Task input:
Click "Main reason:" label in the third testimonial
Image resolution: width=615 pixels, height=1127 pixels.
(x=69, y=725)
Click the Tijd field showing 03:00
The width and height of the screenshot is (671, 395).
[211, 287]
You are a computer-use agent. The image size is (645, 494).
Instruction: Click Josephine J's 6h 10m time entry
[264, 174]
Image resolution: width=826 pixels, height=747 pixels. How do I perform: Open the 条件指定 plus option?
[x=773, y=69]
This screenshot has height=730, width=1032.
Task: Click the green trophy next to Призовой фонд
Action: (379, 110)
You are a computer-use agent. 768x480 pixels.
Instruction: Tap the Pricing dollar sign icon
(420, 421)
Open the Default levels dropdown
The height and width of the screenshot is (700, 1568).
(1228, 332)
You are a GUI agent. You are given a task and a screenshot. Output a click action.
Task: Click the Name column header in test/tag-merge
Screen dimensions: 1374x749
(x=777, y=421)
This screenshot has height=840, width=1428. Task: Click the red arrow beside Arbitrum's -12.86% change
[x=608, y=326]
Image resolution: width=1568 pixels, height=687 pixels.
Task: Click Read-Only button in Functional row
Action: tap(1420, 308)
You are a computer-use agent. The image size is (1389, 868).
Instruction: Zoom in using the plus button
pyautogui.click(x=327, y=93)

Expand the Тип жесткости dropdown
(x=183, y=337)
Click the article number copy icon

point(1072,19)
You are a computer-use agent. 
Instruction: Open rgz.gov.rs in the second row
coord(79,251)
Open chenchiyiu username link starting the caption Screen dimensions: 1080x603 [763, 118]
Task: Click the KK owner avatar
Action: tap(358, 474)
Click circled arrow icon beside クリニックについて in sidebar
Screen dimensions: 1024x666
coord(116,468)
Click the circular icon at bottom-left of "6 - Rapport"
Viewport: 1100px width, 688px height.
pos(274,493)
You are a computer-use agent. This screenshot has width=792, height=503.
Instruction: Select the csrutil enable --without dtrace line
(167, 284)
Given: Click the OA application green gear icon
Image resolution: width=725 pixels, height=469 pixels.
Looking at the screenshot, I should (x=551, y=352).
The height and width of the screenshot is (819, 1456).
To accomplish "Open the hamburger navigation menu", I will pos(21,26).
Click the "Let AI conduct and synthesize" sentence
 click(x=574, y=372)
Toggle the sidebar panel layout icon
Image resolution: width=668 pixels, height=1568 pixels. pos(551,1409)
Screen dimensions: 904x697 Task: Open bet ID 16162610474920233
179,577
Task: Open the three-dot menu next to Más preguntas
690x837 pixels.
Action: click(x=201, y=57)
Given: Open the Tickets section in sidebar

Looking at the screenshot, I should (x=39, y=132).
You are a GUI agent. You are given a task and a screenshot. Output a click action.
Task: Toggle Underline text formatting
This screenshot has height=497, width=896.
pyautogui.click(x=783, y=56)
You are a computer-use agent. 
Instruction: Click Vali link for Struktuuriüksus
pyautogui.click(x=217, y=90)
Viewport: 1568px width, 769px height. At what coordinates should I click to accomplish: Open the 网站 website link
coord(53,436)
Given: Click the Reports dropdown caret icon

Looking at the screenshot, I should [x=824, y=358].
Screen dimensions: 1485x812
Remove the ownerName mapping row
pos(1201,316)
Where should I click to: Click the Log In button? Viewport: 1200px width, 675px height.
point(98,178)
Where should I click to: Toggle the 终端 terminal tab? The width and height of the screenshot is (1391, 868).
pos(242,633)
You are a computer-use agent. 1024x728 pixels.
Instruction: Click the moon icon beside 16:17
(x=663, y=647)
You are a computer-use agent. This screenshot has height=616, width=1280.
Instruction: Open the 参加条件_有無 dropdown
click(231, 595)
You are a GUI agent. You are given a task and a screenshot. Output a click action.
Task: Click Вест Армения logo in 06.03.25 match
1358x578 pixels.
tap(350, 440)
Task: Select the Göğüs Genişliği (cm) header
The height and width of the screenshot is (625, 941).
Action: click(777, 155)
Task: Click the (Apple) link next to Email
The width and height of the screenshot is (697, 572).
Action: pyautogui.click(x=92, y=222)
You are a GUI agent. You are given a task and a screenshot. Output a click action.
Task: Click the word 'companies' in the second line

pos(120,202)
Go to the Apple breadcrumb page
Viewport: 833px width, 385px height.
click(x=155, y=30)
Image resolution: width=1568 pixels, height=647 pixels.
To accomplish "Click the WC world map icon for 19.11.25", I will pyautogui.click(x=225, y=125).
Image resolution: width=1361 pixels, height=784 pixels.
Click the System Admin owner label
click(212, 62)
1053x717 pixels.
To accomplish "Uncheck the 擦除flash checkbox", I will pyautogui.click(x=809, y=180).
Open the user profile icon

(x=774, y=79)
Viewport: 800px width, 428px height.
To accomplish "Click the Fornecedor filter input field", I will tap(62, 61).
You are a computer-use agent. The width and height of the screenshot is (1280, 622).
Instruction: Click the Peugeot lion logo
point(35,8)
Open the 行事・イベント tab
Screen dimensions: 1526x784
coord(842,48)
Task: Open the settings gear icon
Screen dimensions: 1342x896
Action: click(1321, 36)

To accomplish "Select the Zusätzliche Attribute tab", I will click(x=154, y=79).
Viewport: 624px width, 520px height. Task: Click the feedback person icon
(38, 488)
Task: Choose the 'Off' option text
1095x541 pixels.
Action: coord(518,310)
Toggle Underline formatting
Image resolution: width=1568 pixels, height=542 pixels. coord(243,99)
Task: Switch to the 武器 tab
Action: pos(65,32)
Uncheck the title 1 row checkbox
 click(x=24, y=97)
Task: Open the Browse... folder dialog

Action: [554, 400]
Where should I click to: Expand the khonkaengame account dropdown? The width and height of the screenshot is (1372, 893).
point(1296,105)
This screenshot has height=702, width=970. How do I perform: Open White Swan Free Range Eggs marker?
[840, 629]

The problem:
For the string "menu", find every line of the material that contains it, and copy each one.

Exercise solution:
To accomplish "Open the hamburger navigation menu", I will pos(21,26).
Task: Open the three-dot menu next to Más preguntas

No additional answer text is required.